SUMMERS, J., dissents and will assign reasons.

SUMMERS, Justice (dissenting).

The per curiam issued by the Court decrees that the subpoena and the ruling modifying it are both annulled and set aside, and the supervisory writs issued in connection with the present proceeding are rescinded and recalled. The per curiam does not define the issue presented for decision. That issue is whether a grand jury can subpoena a legislative aide to testify and disclose the identity of confidential informants who gave information to a legislative committee.

*539 The issue is not moot nor is the issue academic or "abstract". The confidential informant has given information to the committee, and the grand jury may again subpoena the aide to testify. The fact that "All information possessed by Baer (except the names of confidential informants) has been made available to the district attorney" does not render the issue moot or academic. Disclosure of the names of confidential informants is the issue. It is the reason why this case is before this Court. The fact that the committee has turned over all other information to the district attorney, therefore, is irrelevant and immaterial.

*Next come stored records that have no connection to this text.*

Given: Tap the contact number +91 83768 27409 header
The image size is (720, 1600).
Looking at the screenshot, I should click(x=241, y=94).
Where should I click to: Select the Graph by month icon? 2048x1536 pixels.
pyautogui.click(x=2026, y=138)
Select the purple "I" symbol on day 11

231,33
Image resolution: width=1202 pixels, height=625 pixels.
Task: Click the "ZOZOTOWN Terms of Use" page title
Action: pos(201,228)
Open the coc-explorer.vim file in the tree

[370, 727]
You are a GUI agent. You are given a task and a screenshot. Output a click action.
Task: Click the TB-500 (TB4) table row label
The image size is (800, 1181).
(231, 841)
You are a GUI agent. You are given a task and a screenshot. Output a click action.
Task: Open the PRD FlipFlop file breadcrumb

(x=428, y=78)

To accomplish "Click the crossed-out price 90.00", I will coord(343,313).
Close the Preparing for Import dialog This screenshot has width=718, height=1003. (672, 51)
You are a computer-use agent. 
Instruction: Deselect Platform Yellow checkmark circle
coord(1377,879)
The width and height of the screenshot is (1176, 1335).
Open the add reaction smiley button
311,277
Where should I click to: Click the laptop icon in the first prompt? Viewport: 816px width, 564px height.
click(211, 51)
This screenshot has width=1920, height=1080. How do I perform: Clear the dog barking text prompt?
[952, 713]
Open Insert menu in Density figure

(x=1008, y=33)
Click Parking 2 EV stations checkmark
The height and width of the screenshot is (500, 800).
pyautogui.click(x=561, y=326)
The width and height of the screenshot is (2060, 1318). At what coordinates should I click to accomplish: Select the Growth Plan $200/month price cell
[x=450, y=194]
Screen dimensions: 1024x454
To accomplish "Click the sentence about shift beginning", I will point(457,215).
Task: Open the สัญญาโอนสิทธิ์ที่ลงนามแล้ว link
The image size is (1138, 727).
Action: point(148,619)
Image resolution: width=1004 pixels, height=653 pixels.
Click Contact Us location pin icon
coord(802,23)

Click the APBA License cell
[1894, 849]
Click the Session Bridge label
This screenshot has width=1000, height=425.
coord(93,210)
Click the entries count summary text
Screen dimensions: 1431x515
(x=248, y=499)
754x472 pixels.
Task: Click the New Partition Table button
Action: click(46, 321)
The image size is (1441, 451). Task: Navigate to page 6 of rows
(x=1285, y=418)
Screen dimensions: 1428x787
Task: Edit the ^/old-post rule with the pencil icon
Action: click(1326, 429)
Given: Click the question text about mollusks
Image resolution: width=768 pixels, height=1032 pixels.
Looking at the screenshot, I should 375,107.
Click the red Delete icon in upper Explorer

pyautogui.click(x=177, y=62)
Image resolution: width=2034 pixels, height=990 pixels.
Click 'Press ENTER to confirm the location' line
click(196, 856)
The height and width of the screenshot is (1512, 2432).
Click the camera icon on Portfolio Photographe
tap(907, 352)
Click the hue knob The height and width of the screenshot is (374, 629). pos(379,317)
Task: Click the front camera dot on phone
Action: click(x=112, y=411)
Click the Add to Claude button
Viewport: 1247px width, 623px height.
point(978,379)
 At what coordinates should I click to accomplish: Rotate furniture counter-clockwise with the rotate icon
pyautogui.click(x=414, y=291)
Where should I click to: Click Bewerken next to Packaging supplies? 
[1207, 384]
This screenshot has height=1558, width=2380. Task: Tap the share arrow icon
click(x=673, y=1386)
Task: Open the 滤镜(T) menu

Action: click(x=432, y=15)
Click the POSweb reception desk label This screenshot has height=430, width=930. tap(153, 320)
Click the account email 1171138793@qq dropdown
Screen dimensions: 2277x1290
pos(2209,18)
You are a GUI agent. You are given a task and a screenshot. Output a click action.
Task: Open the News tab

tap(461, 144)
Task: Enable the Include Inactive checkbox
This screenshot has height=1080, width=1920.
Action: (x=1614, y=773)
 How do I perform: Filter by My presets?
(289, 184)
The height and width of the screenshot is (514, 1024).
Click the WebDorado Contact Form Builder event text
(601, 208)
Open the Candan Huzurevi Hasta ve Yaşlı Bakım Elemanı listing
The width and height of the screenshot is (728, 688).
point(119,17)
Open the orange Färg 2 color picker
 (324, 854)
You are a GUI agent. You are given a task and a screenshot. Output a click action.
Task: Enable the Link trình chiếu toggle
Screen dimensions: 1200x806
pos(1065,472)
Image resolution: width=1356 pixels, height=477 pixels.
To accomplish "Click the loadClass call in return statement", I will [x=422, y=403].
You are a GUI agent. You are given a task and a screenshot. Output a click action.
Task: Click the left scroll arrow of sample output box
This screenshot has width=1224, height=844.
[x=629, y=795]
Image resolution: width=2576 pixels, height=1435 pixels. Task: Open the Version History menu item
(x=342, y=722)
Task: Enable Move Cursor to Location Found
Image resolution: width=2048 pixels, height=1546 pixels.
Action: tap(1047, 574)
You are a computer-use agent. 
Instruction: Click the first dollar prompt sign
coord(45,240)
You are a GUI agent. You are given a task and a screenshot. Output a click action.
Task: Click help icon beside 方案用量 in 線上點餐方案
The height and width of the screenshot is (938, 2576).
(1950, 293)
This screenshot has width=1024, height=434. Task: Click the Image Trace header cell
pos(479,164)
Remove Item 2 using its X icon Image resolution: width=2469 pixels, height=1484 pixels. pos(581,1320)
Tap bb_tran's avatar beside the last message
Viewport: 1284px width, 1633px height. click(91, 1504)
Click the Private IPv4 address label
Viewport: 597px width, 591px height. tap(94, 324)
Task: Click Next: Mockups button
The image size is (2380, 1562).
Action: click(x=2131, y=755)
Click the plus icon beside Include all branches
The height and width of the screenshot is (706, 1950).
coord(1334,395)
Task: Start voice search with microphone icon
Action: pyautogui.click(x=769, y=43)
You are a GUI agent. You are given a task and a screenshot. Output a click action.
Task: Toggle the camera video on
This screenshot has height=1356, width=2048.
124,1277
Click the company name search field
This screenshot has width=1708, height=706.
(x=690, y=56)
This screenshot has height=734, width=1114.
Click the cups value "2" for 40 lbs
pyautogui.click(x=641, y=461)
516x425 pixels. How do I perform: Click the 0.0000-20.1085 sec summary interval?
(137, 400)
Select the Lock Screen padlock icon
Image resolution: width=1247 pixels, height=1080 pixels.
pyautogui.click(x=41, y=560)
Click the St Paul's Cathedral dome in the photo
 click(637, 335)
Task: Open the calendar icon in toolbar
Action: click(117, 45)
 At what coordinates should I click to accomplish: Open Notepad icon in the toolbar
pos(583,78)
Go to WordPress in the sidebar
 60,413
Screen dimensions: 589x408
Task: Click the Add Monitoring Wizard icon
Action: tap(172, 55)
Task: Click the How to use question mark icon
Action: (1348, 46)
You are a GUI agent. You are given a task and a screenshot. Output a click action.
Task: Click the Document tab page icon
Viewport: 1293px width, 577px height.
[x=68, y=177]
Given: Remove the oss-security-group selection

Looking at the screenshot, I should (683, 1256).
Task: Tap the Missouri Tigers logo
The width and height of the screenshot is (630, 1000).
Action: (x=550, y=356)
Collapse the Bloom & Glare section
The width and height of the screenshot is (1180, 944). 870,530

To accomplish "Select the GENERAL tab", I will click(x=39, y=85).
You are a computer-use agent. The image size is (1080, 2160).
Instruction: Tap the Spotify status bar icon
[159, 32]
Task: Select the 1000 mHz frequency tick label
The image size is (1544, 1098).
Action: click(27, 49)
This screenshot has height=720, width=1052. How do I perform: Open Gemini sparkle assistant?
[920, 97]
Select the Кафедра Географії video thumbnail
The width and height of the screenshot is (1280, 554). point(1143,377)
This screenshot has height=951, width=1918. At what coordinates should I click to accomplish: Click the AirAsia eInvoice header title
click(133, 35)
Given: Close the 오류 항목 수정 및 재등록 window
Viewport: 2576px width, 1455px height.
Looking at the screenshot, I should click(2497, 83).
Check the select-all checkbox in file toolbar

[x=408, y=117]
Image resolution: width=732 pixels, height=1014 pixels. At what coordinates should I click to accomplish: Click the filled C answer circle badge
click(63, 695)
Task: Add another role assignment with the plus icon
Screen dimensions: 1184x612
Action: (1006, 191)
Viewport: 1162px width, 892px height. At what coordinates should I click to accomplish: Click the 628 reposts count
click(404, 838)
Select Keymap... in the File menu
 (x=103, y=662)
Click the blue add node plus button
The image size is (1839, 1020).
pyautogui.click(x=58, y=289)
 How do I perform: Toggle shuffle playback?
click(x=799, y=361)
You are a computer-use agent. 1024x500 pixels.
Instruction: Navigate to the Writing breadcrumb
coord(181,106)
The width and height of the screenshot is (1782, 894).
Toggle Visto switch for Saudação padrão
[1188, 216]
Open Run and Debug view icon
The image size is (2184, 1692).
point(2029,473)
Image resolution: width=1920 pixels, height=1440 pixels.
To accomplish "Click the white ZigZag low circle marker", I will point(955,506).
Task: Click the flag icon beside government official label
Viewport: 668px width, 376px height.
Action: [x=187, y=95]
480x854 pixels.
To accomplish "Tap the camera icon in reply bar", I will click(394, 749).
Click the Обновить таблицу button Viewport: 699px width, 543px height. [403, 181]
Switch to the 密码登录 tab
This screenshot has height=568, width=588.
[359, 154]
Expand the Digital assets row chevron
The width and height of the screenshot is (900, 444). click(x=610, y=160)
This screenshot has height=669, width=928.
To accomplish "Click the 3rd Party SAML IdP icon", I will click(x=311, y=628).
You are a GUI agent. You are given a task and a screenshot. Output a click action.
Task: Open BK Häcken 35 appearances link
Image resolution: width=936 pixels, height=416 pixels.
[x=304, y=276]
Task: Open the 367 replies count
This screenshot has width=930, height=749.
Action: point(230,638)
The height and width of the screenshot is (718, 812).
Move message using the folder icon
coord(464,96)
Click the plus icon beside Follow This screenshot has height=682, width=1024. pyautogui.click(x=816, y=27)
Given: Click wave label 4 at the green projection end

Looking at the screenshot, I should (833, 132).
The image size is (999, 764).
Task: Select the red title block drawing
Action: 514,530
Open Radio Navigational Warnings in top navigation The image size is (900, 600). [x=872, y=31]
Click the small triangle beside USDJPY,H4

If by annulling and setting aside the subpoena the Court means to say that a grand jury cannot subpoena the aide under these circumstances, I must dissent. And, likewise, if by annulling and setting aside the trial judge ruling limiting the scope of the testimony Baer may be compelled to give before the grand jury, the Court intends to say that Baer must reveal the names of confidential informants, I must again dissent.

With respect to the right of the grand jury to subpoena Baer, there can be no serious question. The right to subpoena does exist. The scope of the testimony Baer may be compelled to give, on the other hand, was and remains a viable issue of constitutional significance.

As I read the per curiam, it has the effect of disapproving the ruling of the trial judge. That ruling denied the grand jury the right to compel the disclosure of the identity of confidential informants. Thus, without assigning reasons for its decree, in effect, the Court has decided the important constitutional issue that a legislative aide may be compelled to disclose to a grand jury the identity of confidential informants giving information to a legislative committee. For this reason I find it necessary to assign reasons for my dissent.

The Louisiana Stadium and Exposition District was created by constitutional amendment adopted in 1966. La.Const. Art. XIV, § 47. The Amendment provides that the District is to be governed by a Board of Commissioners. Id. § 47(B). Its purpose was to plan, finance, construct, maintain and operate facilities to accommodate the holding of sports events, athletic contests and other events of public interest. Id. § 47(C). By the Amendment the Legislature is authorized to more fully define the rights and obligations of the District or otherwise legislate to any extent with regard to the District, its governing body and its powers, duties and functions. Id. § 47(T). In keeping with this authority, the District was activated, and a "domed stadium" (Superdome) is under construction in the city of New Orleans.